Open ndkeen opened 1 month ago
xref https://github.com/E3SM-Project/E3SM/issues/5953 --- I hope we can fix that too when we fix this. In general, I find the P3 table business to be quite complicated and caused a bit of issues for me and others.
Is this data something that could be placed directly on the heap at init time?
Yes; also my understanding is that the whole table could actually be calculated at runtime ...
Oh that would even be better. The file in question is I think this one. It's 32MB and 31k lines (of text floats).
perlmutter-login37% ls -lh /global/cfs/cdirs/e3sm/inputdata/atm/scream/tables/p3_lookup_table_1.dat-v4.1.1
-rw-rw-r--+ 1 ndk ndk 3.2M Sep 28 11:37 /global/cfs/cdirs/e3sm/inputdata/atm/scream/tables/p3_lookup_table_1.dat-v4.1.1
A very similar issue is occurring with E3SM+WW3 coupled simulations on perlmutter. It takes over 45 minutes to initialize the wave model with the current settings. This problem with WW3 reading the input file also linearly scales with the number of nodes requested : double the number of nodes = twice the initialization time. This is very problematic. The only solution I have found is moving the file WAVEWATCHIII reads out of the CFS directory.

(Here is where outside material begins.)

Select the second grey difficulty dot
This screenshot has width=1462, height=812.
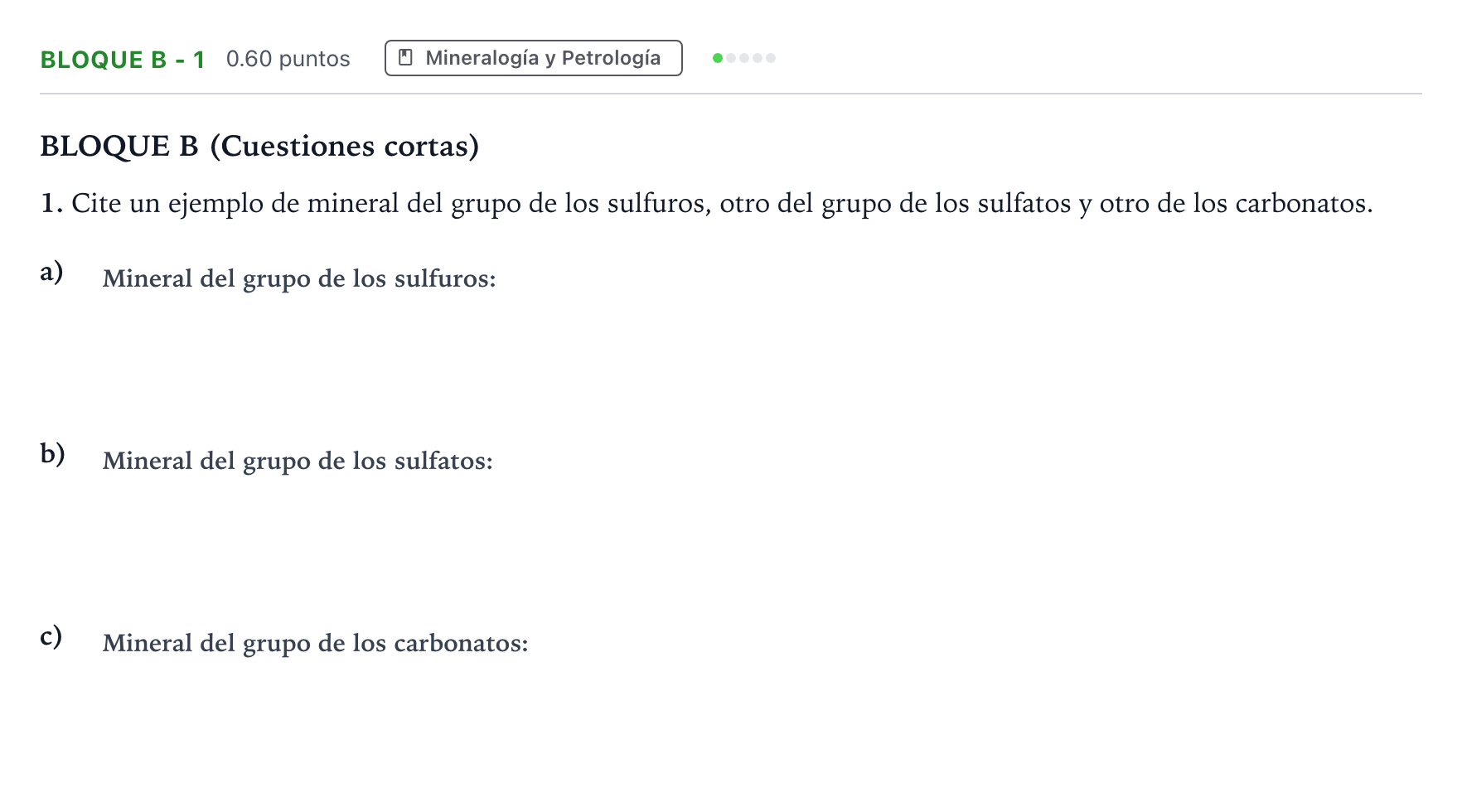(x=731, y=58)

Erin: For this issue, I'm just wanting to find a solution for a specific place in the code where it's clear we are having all rank read the same file. In general, that's a bad idea, but in practice, might only run into problems with large MPI's. It sounds like what you are seeing is general slowness of reading files from CFS, which could be caused by different things -- though if you do know all ranks reading it serially, you certainly want to fix that. Reading from scratch would still have the same problem. It might be better to create a new issue to describe the problem you are seeing and how to reproduce.

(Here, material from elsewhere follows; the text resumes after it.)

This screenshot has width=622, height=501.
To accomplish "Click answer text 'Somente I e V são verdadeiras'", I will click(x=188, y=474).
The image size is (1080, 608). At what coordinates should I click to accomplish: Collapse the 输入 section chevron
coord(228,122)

hi Noel - Thanks for the feedback - I can make a new issue. Reading the file from scratch does NOT seem to have the same issue. so it seems to be just CFS.
hi Noel - Thanks for the feedback - I can make a new issue. Reading the file from scratch does NOT seem to have the same issue. so it seems to be just CFS.
I too would be very curious to see your example, so I hope you could open an issue and point us to the code and reproducer. I assume you don't see any issue on chrysalis or any other hpc, right?
@erinethomas when you have a chance, could you please test with the file on CFS but change the type to cdf5? Long story short, I had a similar issue (but for me, it was getting completely stuck in reading the file) and then when I move the file from CFS to SCRATCH, it worked. When I changed the file type from classic to cdf5, it also worked.
@mahf708 - the file is an ascii text file... I will open a new issue to further discuss the specifics soon.
NERSC has even suggesting we move our inputdata from CFS (which uses DVS) to scratch (Lustre). They have said we can have scratch space that is not purged for this purpose.
I think this is good to do as Lustre is better suited for this purpose.
A branch to read P3 lookup table by 1 rank and broadcast to others is here.
ndk/p3/read-txt-table-with-1rank
For cases that use P3 (note I assumed there were such cases in E3SM, but I'm not currently finding any in the set I've been testing...), we are reading a small text file in a poor parallel method (by letting each MPI rank read the same file). I was surprised to find we are doing this and surely it was a mistake as this is never a good idea. While file is small, it still causes issues with the filesystems and NERSC admins are noticing. It could also cause a slowdown (or even stall/hang).
I have been testing a quick fix to have rank 0 read the file and broadcast data to others, which seems to be BFB, but will need work to properly implement.
NERSC has even suggesting we move our inputdata from CFS (which uses DVS) to scratch (Lustre). They have said we can have scratch space that is not purged for this purpose. In general, I've been testing performance of reading from scratch and it seems about the same, but if sole reason for moving is to avoid complications such as this, hopefully we can just fix.
I also made an issue in scream (will link) as same problem exists there, but implementation of fix may be slightly different.